Appliance wattage to estimated monthly cost
| 100 watts for 8 hours/day | About $3.90/month at $0.16/kWh |
|---|---|
| 500 watts for 8 hours/day | About $19.47/month at $0.16/kWh |
| 1,000 watts for 8 hours/day | About $38.93/month at $0.16/kWh |
| 1,500 watts for 8 hours/day | About $58.40/month at $0.16/kWh |
Example scenarios
- Use $46.08 as a cost snapshot, then rerun it with the device's measured watts and your local kWh rate.
- A heater, pump, refrigerator, or dehumidifier may cycle, so duty cycle can matter more than nameplate wattage.
- Seasonal use can change the yearly total; compare efficient alternatives before replacing equipment.
Quick reference chart
| Sample result | $46.08 |
|---|---|
| Daily kWh | 9.6 kWh |
| Daily cost | $1.54 |
| Best next step | Use this estimate with the real watts, hours used, local electricity rate, duty cycle, and seasonal use. Compare efficient alternatives if the monthly or yearly cost is higher than expected. |
FAQs
Pool Pump Electricity Cost Calculator questions
Can I use this as my exact bill amount?
No. Use it as a planning estimate, then compare watts, hours used, local electricity rate, duty cycle, seasonal use, taxes, and fees with your actual bill.
What rate should I use?
Use the all-in local kWh rate from a recent bill when possible, including delivery charges, riders, taxes, and usage-based fees.
How can I lower the estimated cost?
Try fewer hours, a lower wattage device, better duty-cycle assumptions, off-peak use where available, or a more efficient alternative.

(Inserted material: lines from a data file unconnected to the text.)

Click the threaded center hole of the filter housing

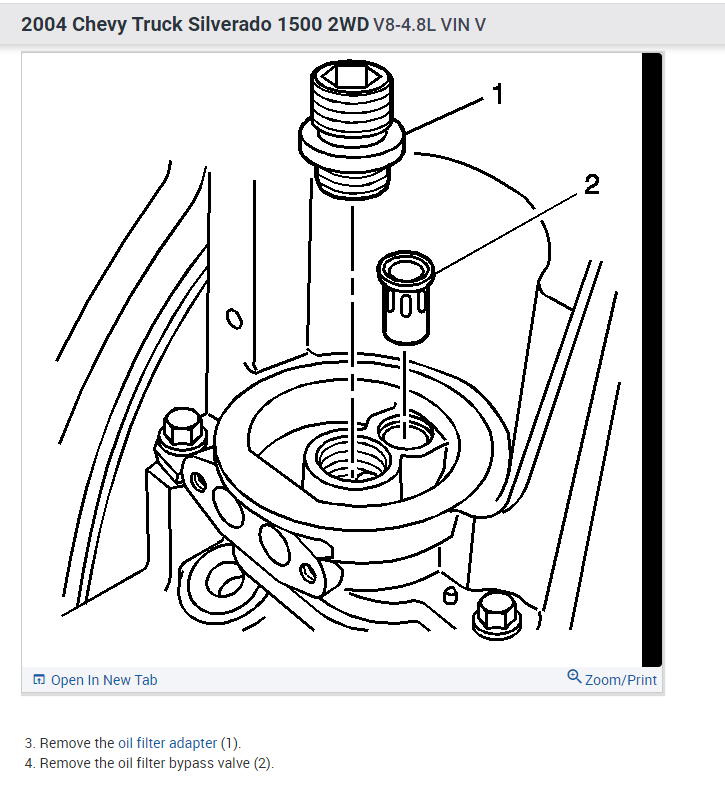point(353,459)

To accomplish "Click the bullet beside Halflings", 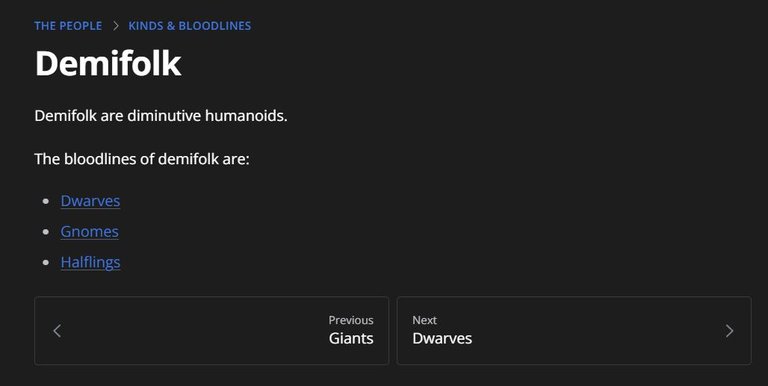I will click(46, 263).
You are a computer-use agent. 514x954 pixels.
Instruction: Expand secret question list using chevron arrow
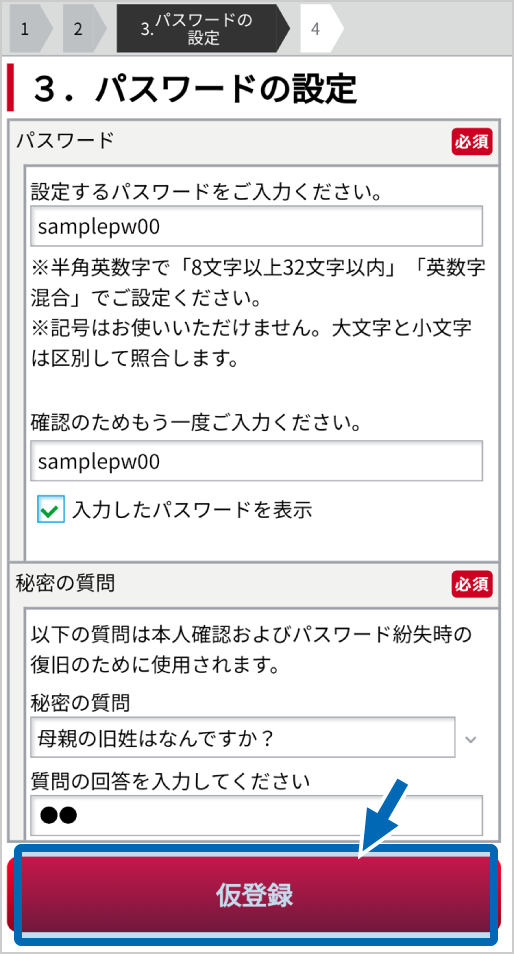tap(470, 739)
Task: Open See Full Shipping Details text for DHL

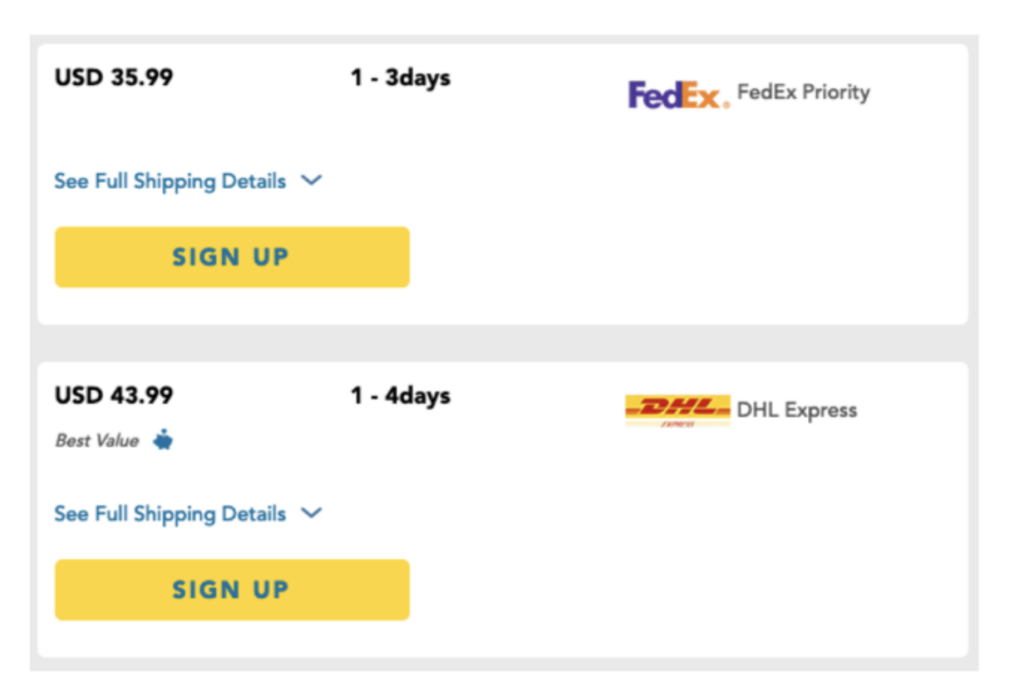Action: [x=170, y=514]
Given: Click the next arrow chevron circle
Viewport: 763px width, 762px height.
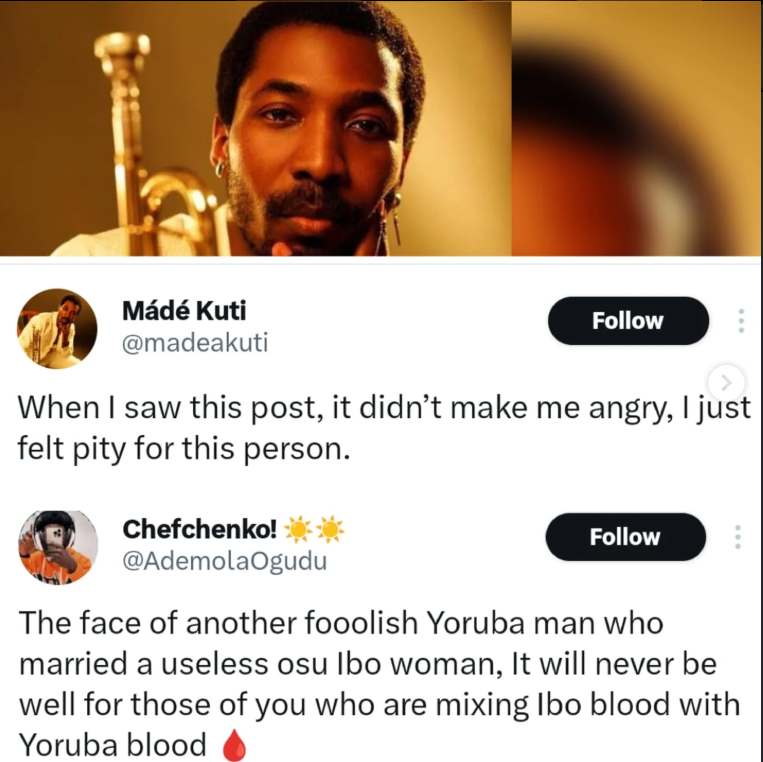Looking at the screenshot, I should click(x=727, y=381).
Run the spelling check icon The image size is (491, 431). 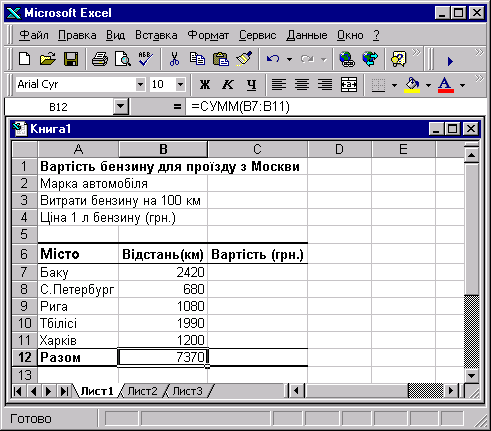(146, 59)
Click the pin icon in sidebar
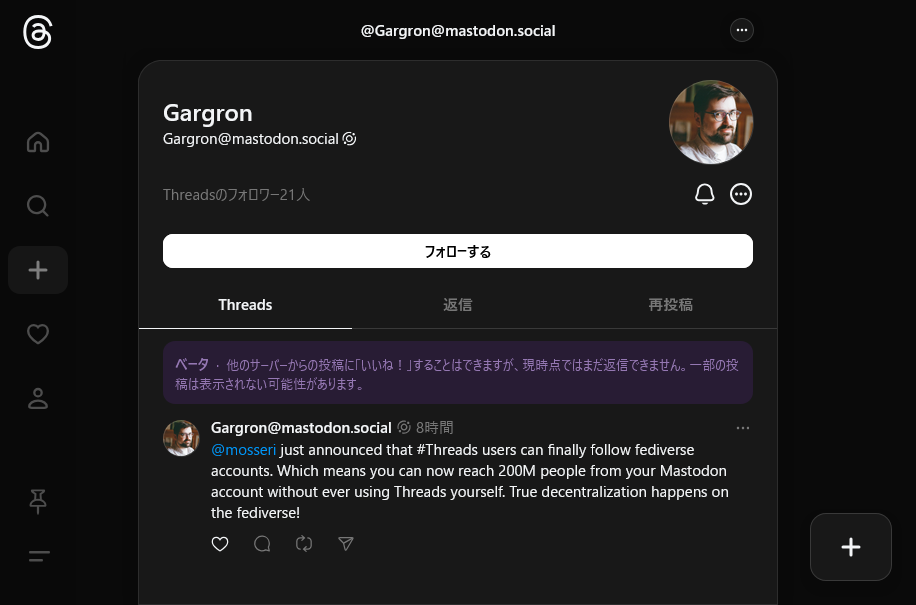Screen dimensions: 916x605 (38, 501)
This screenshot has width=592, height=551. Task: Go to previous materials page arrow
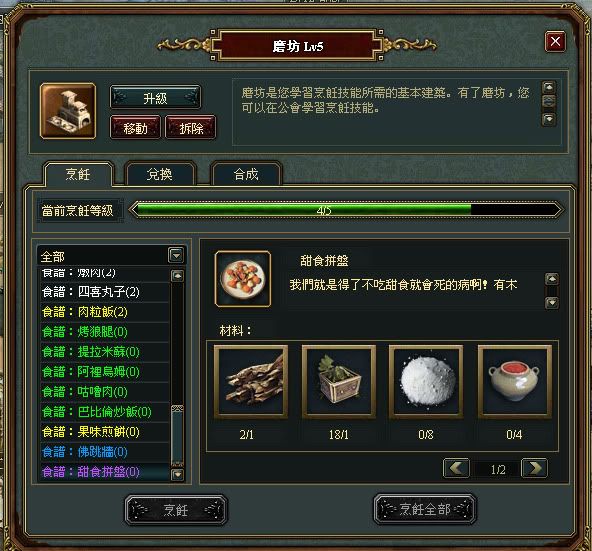[x=456, y=468]
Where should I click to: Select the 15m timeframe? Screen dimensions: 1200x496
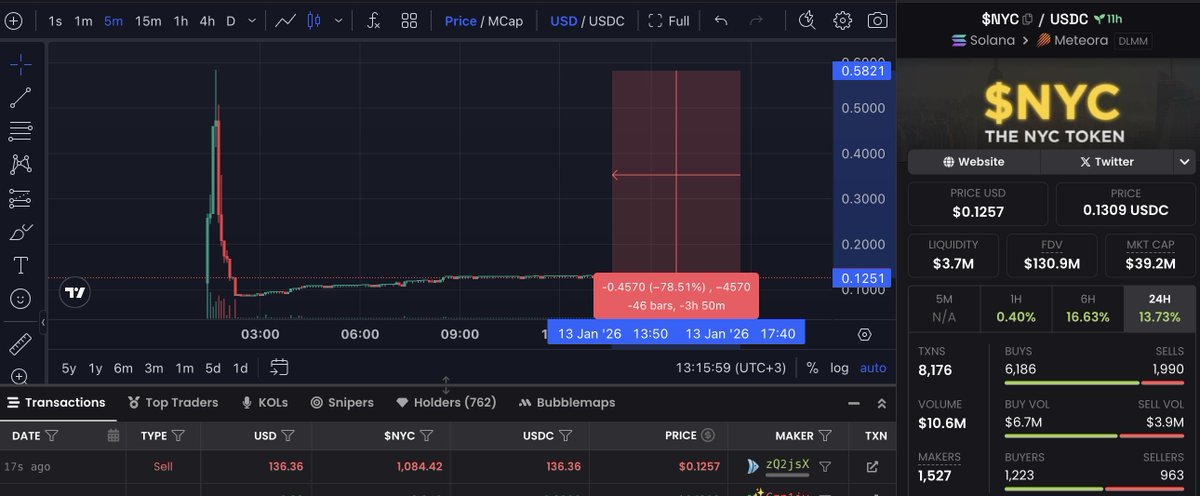tap(148, 21)
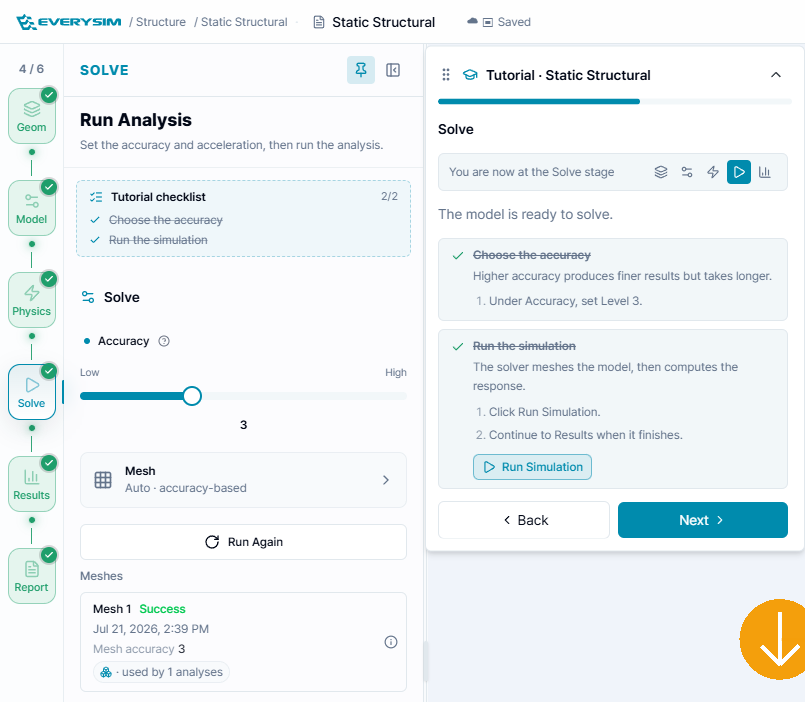Screen dimensions: 805x702
Task: Switch to the Physics step
Action: tap(32, 300)
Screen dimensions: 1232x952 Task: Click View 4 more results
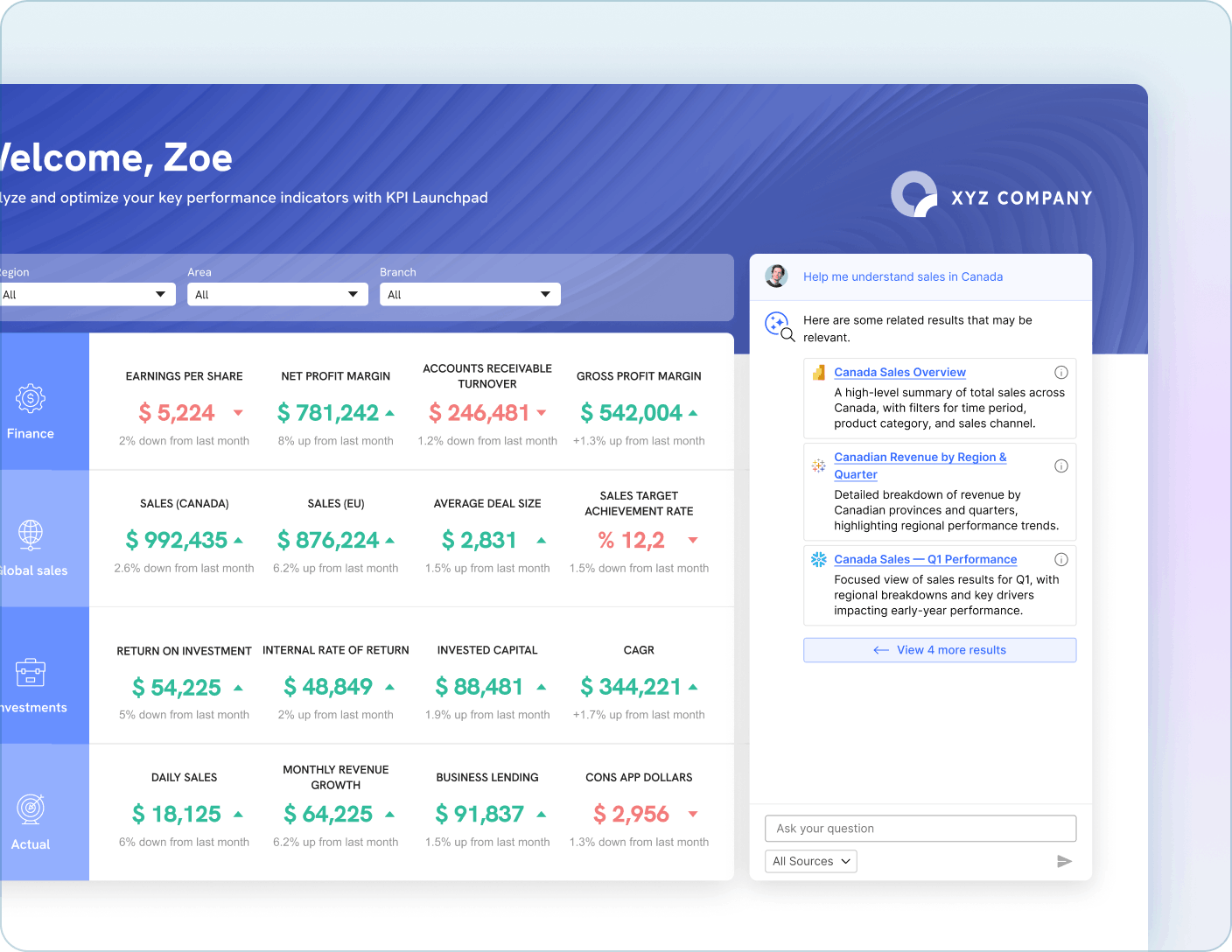click(x=939, y=649)
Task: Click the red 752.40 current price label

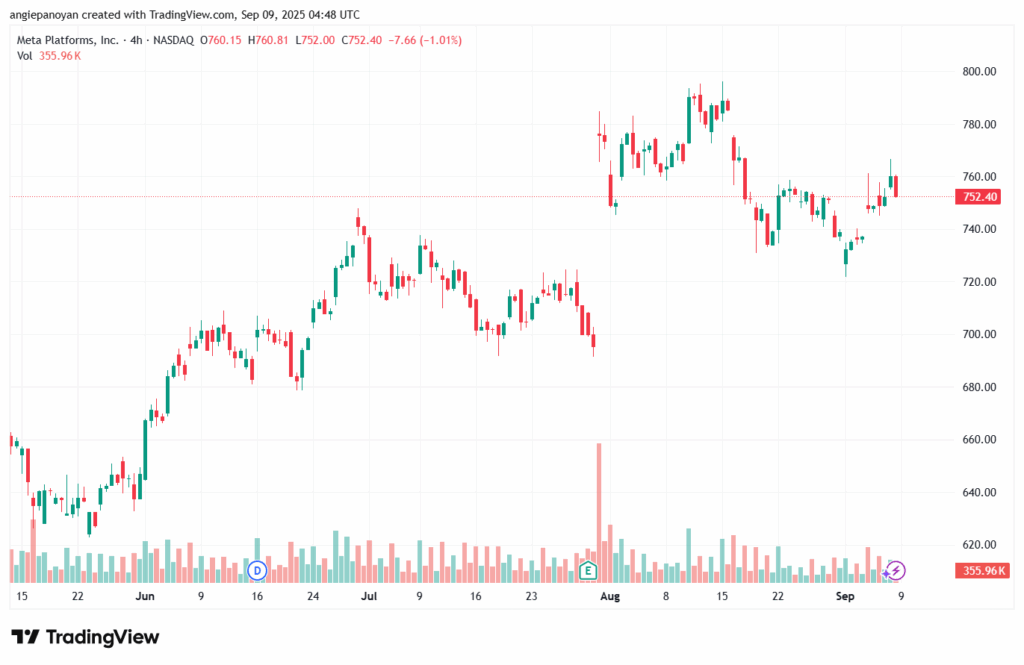Action: (980, 197)
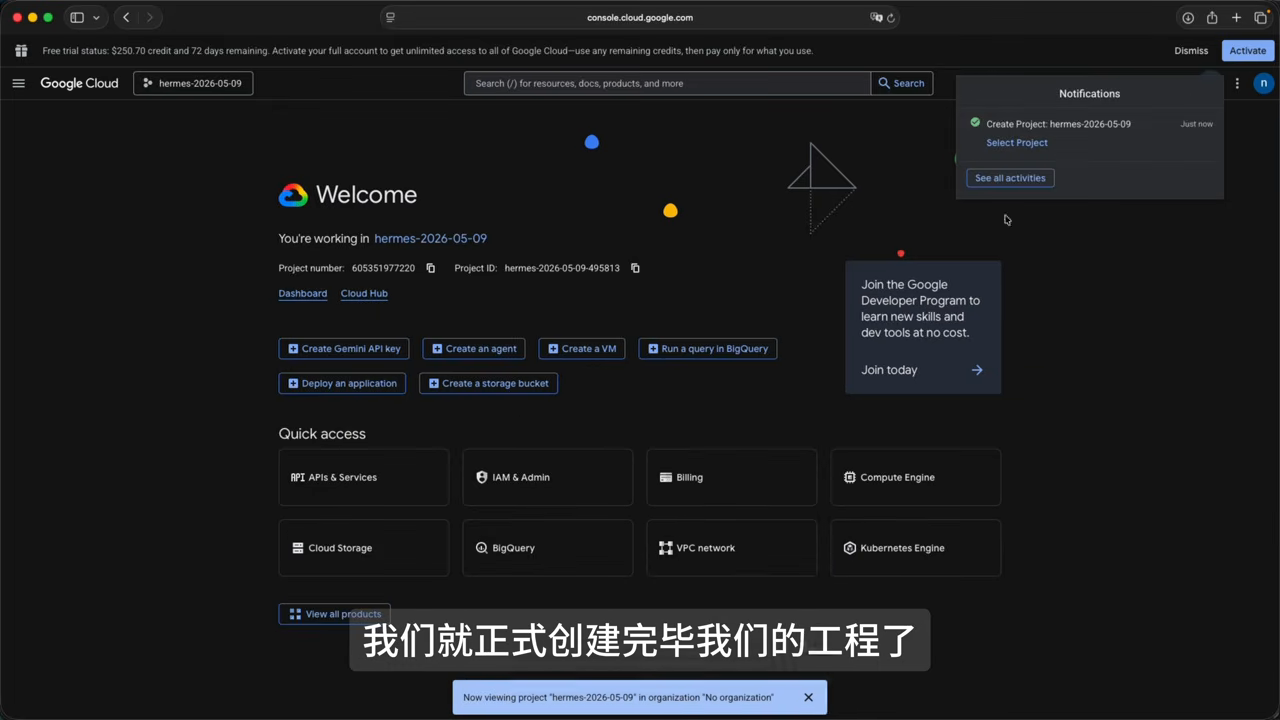Open the Google Cloud hamburger navigation menu
Viewport: 1280px width, 720px height.
[x=18, y=83]
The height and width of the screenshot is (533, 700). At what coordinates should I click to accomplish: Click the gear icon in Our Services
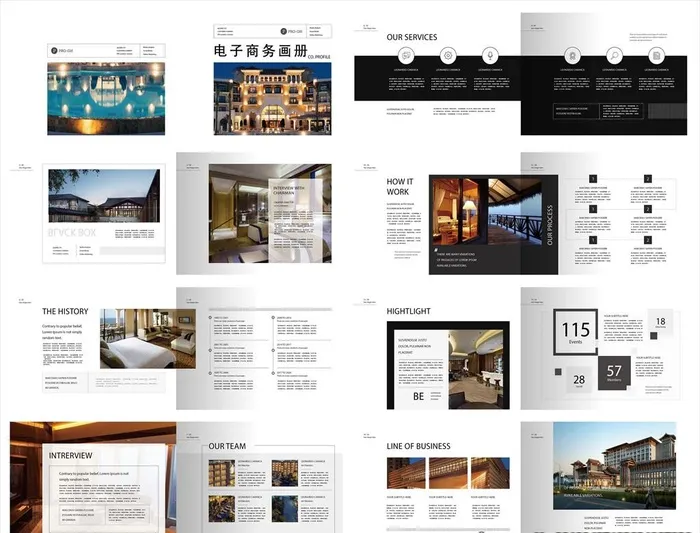(x=449, y=54)
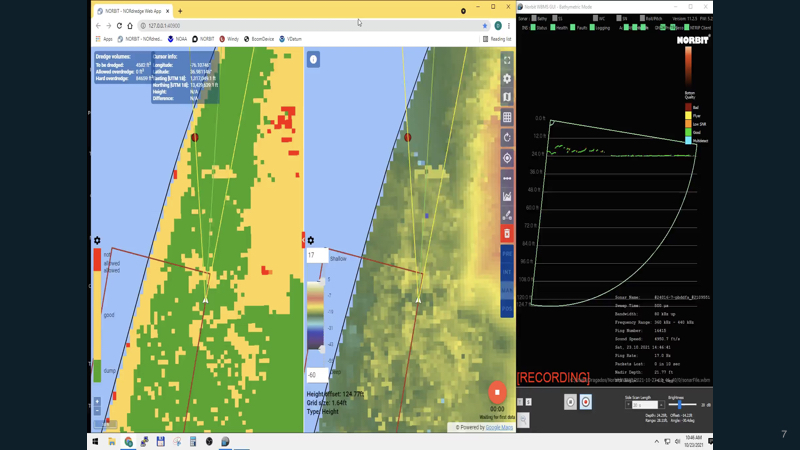Click the blue info icon on right map
Screen dimensions: 800x450
tap(313, 60)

Is the pool pump electricity cost calculator exact?
No. It is a cost planning estimate. Actual bills depend on all-in rates, taxes, fees, runtime, duty cycle, weather, and real equipment performance.
What inputs matter most?
Pump wattage and daily run time drive the estimate.
Should I add a cost buffer?
Yes. Rates, fees, runtime, weather, standby power, and real-world efficiency can make actual costs higher than a simple estimate.
Common planning mistakes
Using nameplate watts when actual draw is lower, ignoring duty cycle, using the advertised rate instead of the all-in local rate, and assuming seasonal use stays the same all year.
Cite or embed this calculator
If this calculator helps a blog post, classroom resource, forum answer, or local planning page, link to the canonical calculator URL so readers can run their own numbers.